The UK will move to regulate ESG ratings, the reform announced a year after it was revealed that companies feared being “penalised” by ESG assessments that did not “fairly reflect” their true performance.
News of fresh regulation came from chancellor Rachel Reeves, while she was in the US and Canada drumming up support for investment in the UK. She also announced a pension fund investment review aimed at encouraging fund managers to invest more in the UK, particularly in infrastructure.
During her visit, Reeves nodded to investors attending an upcoming investors’ summit she will host in October: “They recognise we have taken some difficult decisions to fix the foundations of our economy and set us on a path to sustained economic growth as government’s number one mission—it is only by doing so that we can capitalise on Britain’s immense investment potential.”
It is reported that the Financial Conduct Authority will develop the regulation.
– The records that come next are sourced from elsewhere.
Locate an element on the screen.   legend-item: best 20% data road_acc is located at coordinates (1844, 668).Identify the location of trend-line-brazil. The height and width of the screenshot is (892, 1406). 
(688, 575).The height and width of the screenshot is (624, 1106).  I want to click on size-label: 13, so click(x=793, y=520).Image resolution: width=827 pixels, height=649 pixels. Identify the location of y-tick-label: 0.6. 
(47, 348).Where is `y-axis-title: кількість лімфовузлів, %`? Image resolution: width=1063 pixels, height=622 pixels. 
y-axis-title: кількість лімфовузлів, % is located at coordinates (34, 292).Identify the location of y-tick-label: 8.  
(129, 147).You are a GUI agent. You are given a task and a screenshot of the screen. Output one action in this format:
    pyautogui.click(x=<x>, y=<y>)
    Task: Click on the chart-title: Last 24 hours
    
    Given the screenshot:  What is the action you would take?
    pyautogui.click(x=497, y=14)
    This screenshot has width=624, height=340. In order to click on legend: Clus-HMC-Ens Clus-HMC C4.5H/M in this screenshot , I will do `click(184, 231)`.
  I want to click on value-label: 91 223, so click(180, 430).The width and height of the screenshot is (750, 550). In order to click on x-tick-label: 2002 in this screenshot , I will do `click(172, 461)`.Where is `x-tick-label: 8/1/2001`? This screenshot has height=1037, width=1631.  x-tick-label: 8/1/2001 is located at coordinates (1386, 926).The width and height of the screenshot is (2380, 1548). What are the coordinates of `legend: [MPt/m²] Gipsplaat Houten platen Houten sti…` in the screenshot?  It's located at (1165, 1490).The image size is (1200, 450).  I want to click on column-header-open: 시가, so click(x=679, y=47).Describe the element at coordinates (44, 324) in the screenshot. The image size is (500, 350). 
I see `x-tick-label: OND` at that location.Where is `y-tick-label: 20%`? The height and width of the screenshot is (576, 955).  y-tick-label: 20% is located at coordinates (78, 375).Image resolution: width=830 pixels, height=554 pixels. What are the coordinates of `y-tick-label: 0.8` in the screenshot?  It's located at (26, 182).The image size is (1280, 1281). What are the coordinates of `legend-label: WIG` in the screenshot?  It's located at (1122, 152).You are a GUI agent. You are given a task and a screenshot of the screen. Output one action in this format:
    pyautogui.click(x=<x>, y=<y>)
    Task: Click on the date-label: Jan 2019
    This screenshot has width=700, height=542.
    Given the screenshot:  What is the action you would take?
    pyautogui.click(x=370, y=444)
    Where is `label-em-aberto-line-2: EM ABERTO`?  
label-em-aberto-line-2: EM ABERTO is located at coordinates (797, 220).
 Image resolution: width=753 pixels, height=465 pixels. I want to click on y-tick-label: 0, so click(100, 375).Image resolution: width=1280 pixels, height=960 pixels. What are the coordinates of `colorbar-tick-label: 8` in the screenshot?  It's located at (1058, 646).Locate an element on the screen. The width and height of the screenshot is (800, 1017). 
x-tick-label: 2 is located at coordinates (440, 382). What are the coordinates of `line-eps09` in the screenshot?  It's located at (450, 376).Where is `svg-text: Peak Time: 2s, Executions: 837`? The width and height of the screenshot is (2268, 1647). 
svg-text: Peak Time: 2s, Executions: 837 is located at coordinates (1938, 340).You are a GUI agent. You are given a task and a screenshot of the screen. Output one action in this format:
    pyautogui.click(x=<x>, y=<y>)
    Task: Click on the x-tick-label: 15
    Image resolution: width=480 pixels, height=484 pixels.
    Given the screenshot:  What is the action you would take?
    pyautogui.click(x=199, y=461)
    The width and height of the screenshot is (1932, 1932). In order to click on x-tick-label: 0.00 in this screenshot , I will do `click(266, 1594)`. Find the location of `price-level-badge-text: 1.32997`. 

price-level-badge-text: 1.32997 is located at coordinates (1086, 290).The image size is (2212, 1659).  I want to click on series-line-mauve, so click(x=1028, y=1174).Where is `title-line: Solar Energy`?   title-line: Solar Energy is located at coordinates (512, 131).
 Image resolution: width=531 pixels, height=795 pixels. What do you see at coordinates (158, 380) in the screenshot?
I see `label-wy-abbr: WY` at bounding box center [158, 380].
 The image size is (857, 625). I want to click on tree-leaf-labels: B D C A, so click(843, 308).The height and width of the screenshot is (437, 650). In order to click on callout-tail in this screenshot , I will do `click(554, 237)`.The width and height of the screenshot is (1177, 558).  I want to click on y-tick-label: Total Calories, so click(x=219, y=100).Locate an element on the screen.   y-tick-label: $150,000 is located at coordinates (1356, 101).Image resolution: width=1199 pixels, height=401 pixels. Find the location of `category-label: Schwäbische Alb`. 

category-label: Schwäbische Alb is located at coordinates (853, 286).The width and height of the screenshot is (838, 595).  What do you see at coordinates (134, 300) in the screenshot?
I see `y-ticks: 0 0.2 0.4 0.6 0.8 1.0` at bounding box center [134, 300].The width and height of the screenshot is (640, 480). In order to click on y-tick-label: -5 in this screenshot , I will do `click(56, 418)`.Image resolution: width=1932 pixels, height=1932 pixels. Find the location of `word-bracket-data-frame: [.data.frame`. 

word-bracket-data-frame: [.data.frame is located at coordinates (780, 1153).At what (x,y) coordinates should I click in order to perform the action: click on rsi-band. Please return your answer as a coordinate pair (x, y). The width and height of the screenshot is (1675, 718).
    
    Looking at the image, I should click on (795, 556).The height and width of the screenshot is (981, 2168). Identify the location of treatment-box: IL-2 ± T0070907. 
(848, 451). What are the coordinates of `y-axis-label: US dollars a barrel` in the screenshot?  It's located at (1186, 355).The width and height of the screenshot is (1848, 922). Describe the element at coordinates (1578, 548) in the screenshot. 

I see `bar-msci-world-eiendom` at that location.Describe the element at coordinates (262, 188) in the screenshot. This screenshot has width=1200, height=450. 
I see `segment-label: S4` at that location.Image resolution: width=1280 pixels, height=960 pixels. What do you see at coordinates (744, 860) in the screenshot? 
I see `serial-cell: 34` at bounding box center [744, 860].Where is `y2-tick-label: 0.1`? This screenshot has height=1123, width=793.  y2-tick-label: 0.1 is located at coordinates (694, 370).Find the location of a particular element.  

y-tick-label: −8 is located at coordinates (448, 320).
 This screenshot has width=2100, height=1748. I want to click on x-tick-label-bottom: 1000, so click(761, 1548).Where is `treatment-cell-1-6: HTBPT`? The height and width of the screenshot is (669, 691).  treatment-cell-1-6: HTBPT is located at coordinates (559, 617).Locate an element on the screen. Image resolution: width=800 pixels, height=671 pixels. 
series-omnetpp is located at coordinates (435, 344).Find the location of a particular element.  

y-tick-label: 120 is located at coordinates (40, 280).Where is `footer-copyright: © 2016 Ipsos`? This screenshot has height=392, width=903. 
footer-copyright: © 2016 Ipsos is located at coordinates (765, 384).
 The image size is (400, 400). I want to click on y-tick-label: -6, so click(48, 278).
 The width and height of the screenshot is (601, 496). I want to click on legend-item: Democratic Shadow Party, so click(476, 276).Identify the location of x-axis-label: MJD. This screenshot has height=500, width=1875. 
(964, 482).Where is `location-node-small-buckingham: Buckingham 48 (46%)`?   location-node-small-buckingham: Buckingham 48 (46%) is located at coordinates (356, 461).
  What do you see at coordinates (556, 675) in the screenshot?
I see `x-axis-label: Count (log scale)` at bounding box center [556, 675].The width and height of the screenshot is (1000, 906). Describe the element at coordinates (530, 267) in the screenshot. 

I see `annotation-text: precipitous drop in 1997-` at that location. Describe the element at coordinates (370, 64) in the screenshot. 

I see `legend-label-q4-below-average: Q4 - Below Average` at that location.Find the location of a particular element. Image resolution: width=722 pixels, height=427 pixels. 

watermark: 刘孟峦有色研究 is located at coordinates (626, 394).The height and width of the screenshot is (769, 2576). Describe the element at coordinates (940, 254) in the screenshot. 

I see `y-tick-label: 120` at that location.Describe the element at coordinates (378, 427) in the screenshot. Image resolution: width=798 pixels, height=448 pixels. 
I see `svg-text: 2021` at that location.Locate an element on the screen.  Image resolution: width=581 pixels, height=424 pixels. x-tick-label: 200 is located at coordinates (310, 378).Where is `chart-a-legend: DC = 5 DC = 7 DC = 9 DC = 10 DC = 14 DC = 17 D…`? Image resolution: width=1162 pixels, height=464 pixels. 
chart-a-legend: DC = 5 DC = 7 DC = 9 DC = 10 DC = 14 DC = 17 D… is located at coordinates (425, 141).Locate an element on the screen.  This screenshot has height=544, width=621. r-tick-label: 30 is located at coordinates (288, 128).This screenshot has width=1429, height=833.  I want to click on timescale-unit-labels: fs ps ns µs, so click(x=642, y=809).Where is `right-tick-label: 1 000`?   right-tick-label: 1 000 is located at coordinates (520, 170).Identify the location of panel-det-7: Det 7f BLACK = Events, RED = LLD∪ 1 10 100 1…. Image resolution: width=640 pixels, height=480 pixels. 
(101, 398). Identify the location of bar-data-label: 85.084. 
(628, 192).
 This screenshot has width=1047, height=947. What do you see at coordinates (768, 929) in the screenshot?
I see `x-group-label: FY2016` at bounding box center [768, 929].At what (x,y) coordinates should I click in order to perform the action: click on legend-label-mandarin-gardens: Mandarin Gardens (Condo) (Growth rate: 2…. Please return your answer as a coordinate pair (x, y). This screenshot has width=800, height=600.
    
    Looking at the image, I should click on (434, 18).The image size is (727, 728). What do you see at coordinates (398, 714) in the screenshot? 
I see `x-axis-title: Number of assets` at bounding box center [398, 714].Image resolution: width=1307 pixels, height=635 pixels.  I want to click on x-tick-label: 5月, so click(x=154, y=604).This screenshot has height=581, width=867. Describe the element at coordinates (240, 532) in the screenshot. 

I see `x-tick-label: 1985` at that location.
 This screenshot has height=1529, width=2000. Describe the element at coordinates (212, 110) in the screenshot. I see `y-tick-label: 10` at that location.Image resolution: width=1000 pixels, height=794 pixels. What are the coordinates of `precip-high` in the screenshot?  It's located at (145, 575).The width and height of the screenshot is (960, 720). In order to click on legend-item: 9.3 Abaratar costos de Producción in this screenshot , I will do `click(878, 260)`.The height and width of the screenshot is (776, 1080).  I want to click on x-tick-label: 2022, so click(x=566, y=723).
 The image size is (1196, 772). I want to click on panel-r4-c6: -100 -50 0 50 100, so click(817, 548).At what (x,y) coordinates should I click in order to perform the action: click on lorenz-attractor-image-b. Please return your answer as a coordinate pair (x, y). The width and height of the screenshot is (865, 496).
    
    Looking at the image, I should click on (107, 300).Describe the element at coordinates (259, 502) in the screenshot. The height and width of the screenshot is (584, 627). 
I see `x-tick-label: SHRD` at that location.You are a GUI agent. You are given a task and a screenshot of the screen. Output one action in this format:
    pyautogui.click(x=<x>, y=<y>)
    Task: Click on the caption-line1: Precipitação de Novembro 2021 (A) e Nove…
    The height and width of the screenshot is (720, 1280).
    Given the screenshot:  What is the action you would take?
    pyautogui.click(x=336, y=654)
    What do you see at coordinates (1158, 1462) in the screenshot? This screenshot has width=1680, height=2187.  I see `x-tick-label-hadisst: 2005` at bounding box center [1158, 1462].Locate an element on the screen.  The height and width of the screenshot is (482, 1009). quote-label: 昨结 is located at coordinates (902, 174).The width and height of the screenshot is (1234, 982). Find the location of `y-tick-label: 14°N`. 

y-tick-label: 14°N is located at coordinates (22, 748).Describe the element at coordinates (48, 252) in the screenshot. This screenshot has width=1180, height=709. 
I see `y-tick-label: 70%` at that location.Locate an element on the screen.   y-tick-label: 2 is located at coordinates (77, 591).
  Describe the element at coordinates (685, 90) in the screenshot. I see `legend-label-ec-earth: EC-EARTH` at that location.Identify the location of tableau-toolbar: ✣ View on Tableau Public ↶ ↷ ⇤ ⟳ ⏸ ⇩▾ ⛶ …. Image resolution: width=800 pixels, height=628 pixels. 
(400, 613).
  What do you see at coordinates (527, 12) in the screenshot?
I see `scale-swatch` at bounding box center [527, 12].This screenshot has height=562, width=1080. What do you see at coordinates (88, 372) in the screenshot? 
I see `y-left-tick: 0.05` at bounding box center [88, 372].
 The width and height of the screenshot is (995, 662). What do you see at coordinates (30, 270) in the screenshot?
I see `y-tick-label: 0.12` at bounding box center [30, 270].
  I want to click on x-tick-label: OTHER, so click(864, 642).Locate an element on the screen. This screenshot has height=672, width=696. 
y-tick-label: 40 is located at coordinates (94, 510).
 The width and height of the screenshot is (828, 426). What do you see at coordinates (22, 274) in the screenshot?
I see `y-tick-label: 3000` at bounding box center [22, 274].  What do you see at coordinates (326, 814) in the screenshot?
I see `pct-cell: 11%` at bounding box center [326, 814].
Last year, however, it was the Financial Reporting Council that produced research revealing concerns with ESG ratings agencies and their methodologies.
The report found corporate leaders were “concerned” that investors placed reliance on “headline ratings” from up to 30 global ESG ratings agencies, and the “potential existed for companies to be penalised on the basis of a rating that, in their opinion, did not fairly reflect the company’s actions or performance”.
‘Play the game’
Companies, the report said, therefore “play the game” of complying with requests for information “in the hope that they would receive a positive rating”.
The research, conducted by the University of Durham with the governance consultancy Morrow Sodali, also found that there are many ESG ratings with differing approaches. “This means there are considerable differences in terms of the reliability of the research and the approach taken to collecting and interpreting data, as well as the particular data points that are used.” This, in turn, has had a “significant impact” on the volumes of data collected and published by companies.
Investors told researchers they use the ratings “as a source of data” rather than relying on them as a primary decision-making tool.
Despite that, research has previously found that a significant number of investors believe annual reports contain “greenwashing”—exaggerated environmental claims.
In search of transparency
Companies and investors said they wanted more transparency on the methodologies used by the ratings agencies.
The Financial Times reports that UK legislation will mirror regulation elsewhere in the world, including the European Union.
Not yet implemented, the EU’s regulation has focused on ensuring ESG ratings providers are independent of the companies they rate and on rules to manage conflicts of interest.
Providers will also need to seek authorisation to operate and make disclosures on their methodologies. There are also standards for data quality.
There have been concerns elsewhere. In the US, where ESG has become part of a highly polarised political debate, regulators have previously expressed concern about ESG ratings. Regulators at the Securities and Exchange Commission recently suspended the introduction of new climate risk reporting rules after they were contested in a court action.
While driven by worthy aims, the world of ESG has been beset by controversy and scepticism. The UK government hopes to bolster the investment landscape with regulation that will strengthen the credibility of ESG claims with regulation that will match neighbouring markets.